Detalhes do processo 94790/2020 :: Tribunal de Contas - MT

Consulta de Processos

Protocolo nº 94790/2020
94790/2020
312/2020
DECISAO SINGULAR
NÃO
NÃO
27/04/2020
28/04/2020
27/04/2020
DEFERIR



JULGAMENTO SINGULAR N° 312/LCP/2020



PROCESSO N.º:                        9.479-0/2020
ASSUNTO:                        REPRESENTAÇÃO DE NATUREZA INTERNA
PRINCIPAL:                        PREFEITURA MUNICIPAL DE PRIMAVERA DO LESTE
GESTOR:                        LEONARDO TADEU BORTOLIN
REPRESENTADOS:        ADRIANO CONCEIÇÃO DE PAULA – Pregoeiro
                       CRISTIAN DOS SANTOS PERIUS – Pregoeiro
RELATOR:                        CONSELHEIRO INTERINO LUIZ CARLOS PEREIRA



Trata-se de Representação de Natureza Interna proposta pela Secretaria de Controle Externo de Contratações Públicas, com pedido de medida cautelar sem a oitiva da parte contrária, a fim de que a Prefeitura Municipal de Primavera do Leste suspenda os procedimentos relativos ao Pregão Presencial n.º 29/2020.

O objeto do aludido procedimento refere-se à “futura e eventual contratação de empresa especializada em locações de produtos para eventos (tendas, cadeiras, mesas, caixas térmicas, toalhas e tampões para mesas, capas para cadeiras, fechamento de tendas) e serviços de decoração, em atendimento às necessidades das diversas Secretarias Municipais de Primavera do Leste”.

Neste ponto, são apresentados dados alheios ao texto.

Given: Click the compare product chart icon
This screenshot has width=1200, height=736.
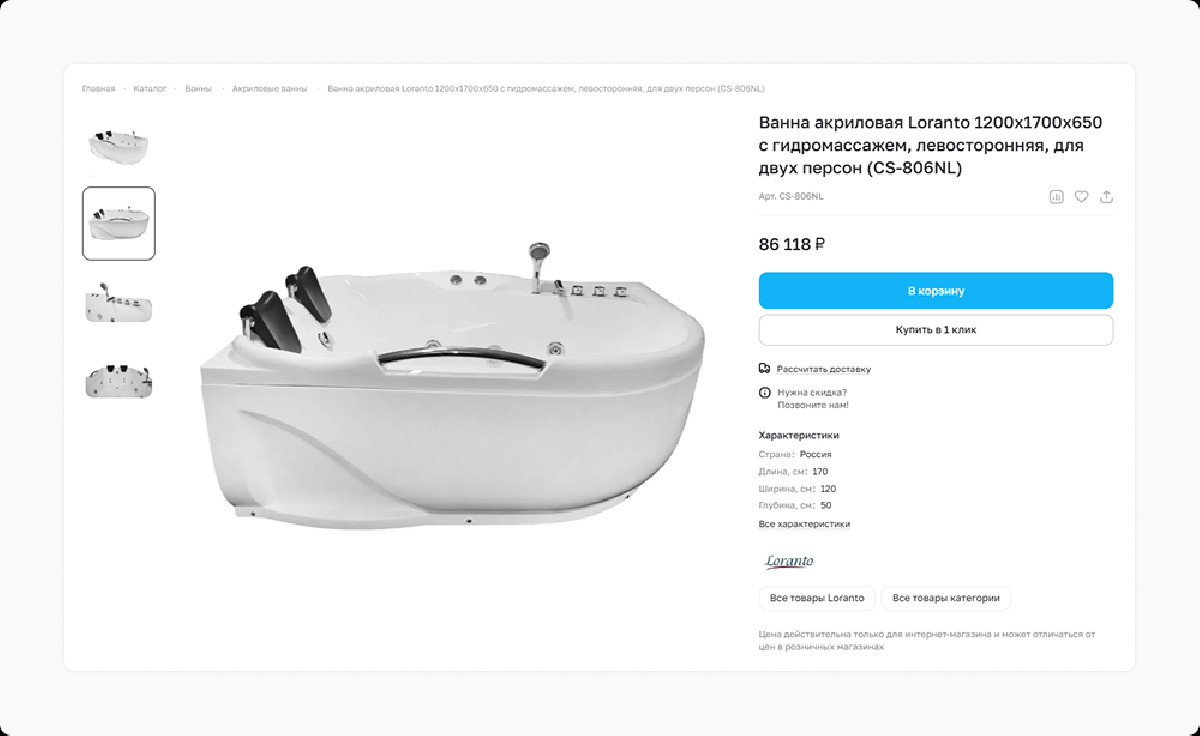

A pretensão deduzida pela Representante funda-se na exigência realizada pelo pregoeiro, na fase de habilitação, de que os documentos a serem apresentados pelos interessados fossem originais ou cópias autenticadas, em virtude do fechamento dos cartórios e das demais restrições de mobilidade diante da pandemia do Coronavírus (COVID-19).

Relatou, ainda, que mesmo após ser consultado por empresa interessada quanto à situação excepcional, o pregoeiro afirmou que a data da sessão pública para a abertura das propostas não seria alterada, bem como não seriam aceitas fotocópias sem as respectivas autenticações.

Ressaltou que, em caso semelhante, o Conselheiro Moises Maciel, por meio do Julgamento Singular n.° 255/MM/2020, suspendeu os efeitos das exigências editalícias fundadas no artigo 32 de Lei 8.666/93, para, durante a emergência em saúde pública e o estado de calamidade, habilitar empresa licitante que apresentar documentação exigida nos instrumentos licitatórios em cópias simples, e fixar prazo hábil para que lhes apresentem, por meio eletrônico, a documentação autenticada, em razão dos meios excepcionais de trabalho dos cartórios extrajudiciais.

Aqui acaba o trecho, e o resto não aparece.